Теперь небольшой фрагмент о похоронах в книжке Аскольда Кузьминского: «В “Будку” возвратились уже в темноте. Там священник отслужил молебен. Все стояли вокруг стола. Я оказался между Тарковским и Бродским. Выпили. Помянули. Возвращались на электричке. Молчали. Только однообразный стук колес и тихий говор пассажиров. Вдруг взрыв смеха. Я оглянулся: Найман [А.Г. Найман — поэт, переводчик, литературный секретарь А. Ахматовой. — Б.Д.], Бродский и Ардов [М.В. Ардов — литератор, священник неканонической Русской православной церкви. — Б.Д.] развлекали каких-то девиц. На душе было печально и одновременно торжественно. Таким я помню этот момент…» [1, с. 21]

И мне запомнился этот момент. Аскольд сказал мне тогда, что сидевший на скамейке впереди нас рыжеватый парень — Иосиф Бродский. Я летом редко ездил в «Будку», о Бродском мне говорили, но я с ним не пересекался. Все описанное, кроме, конечно, поездки в электричке, отражено в фильме Арановича.

***

Две истории в духе Хармса, придуманные А. Кузьминским много позже и включенные в его уже не раз цитированную книжку, передают дух наших посиделок, раскованность, ассоциативность тех бесконечных бесед:

«Помню как-то, сидит Ахматова на крылечке в Комарово, в окружении молодых поэтов. Они, как мухи, облепили ее и все время просили на водку.

— У вас, Иосиф, повадки нобелевского лауреата, — пошутила А.А. по поводу самого шустрого из них. А позже эта шутка дошла до короля Швеции. Александр Сергеевич долго сокрушался по этому поводу».

«Однажды в рюмочную на улице Красной Конницы врывается Пушкин. А очередь, надо сказать, была преогромная.

— Господа! Спешу к Ахматовой. Можно без очереди?!

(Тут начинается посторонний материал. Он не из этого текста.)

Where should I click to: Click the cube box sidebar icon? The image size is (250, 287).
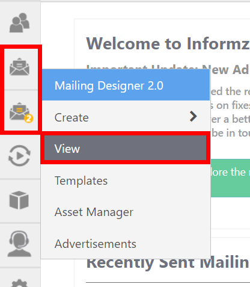tap(19, 200)
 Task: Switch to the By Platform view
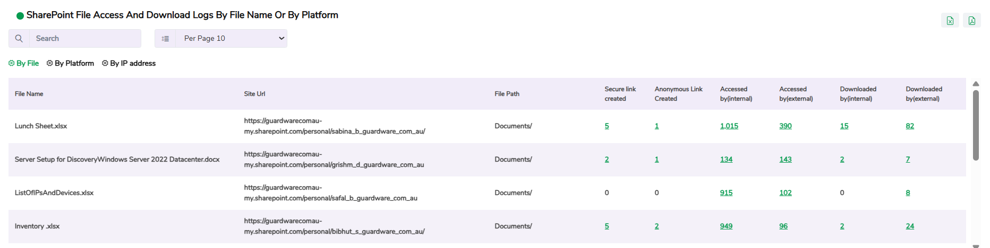point(71,64)
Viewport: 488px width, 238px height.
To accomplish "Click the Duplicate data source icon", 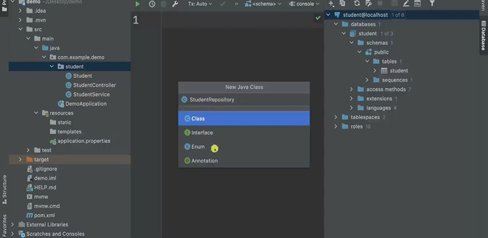I will [343, 4].
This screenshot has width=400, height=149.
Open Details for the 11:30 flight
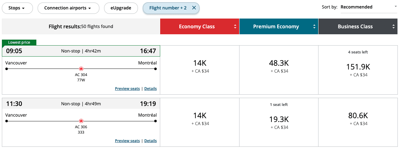[x=150, y=141]
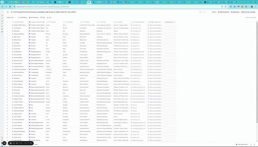Open external link icon next to ritzcarlton.com

[x=132, y=25]
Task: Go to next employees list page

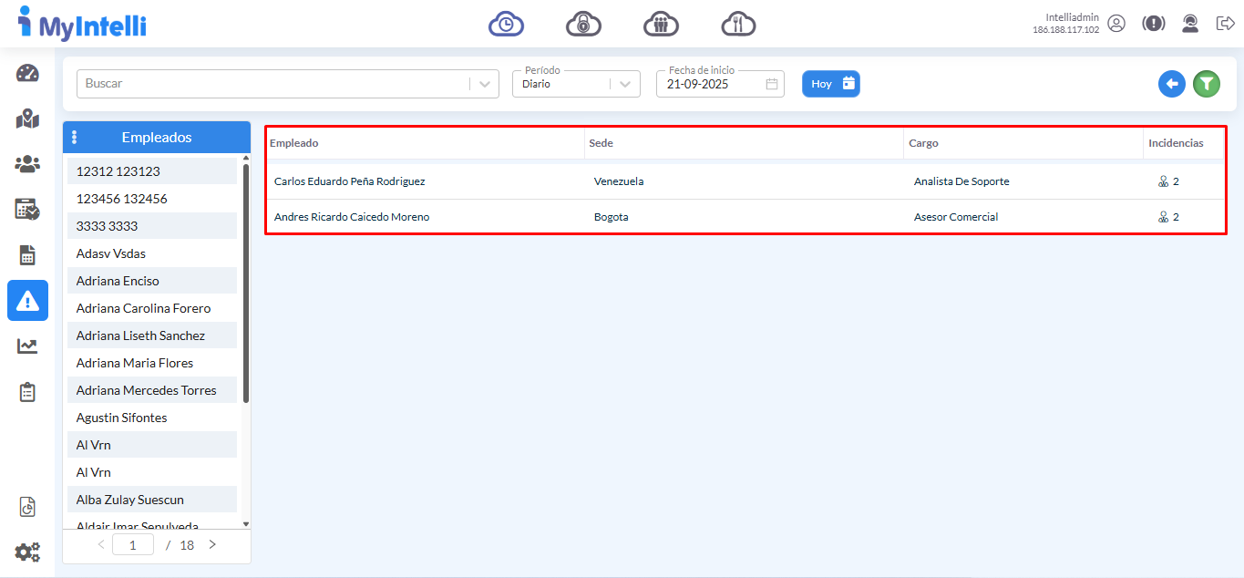Action: tap(212, 545)
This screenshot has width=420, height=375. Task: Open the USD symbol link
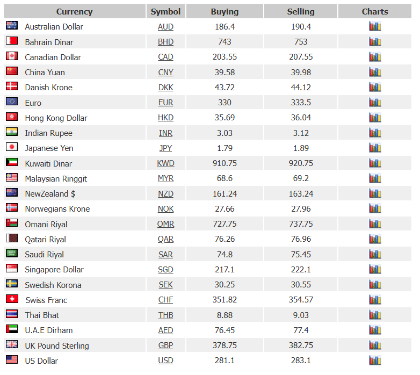(165, 360)
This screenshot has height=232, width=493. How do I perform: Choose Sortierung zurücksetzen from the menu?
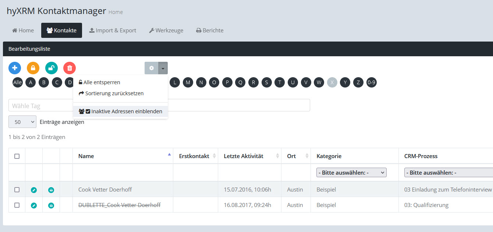point(114,93)
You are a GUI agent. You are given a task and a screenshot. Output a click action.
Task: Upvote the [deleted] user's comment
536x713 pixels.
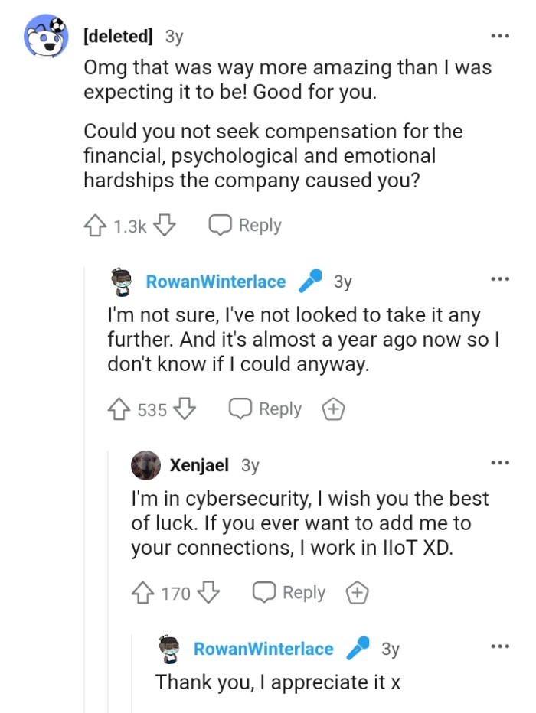[x=96, y=225]
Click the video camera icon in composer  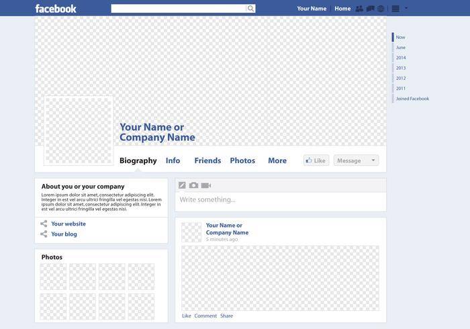[x=206, y=185]
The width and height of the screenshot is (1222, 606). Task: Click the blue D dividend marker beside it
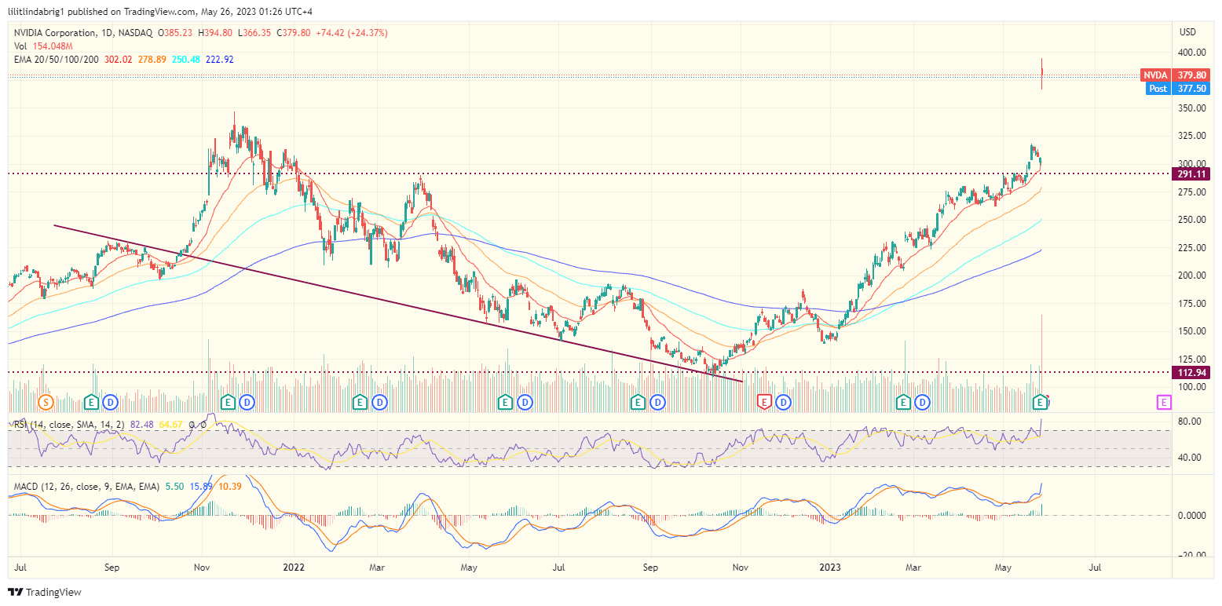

Я заказал ему 150 с килечкой.

— Поднимем стаканы,

Содвинем их разом!

Экспромт все бурно одобрили.

В тот вечер Пушкин так и не встретился с А.А., хотя жила она этажом выше».

Мы не могли знать и даже не предчувствовали, что со смертью Анны Ахматовой заканчивался важный этап жизни всей нашей дружеской компании. Не стало «Будки», прекратились наши регулярные Комаровские встречи, закончилось время ранней молодости, во многом безрассудной, свободной, не угнетающе безденежной и не очень задумывающейся о завтрашнем дне.

Но, к счастью, сохранилась и сохраняется дружба, согреваемая горько-радостной памятью об ушедших…

 

Литература

1. Кузьминский А.И. 200 лет со дня рождения Александра Пушкина. 110 лет со дня рождения Анны Ахматовой. СПб.: Издательство альманаха «Санкт-Петербург», 2000.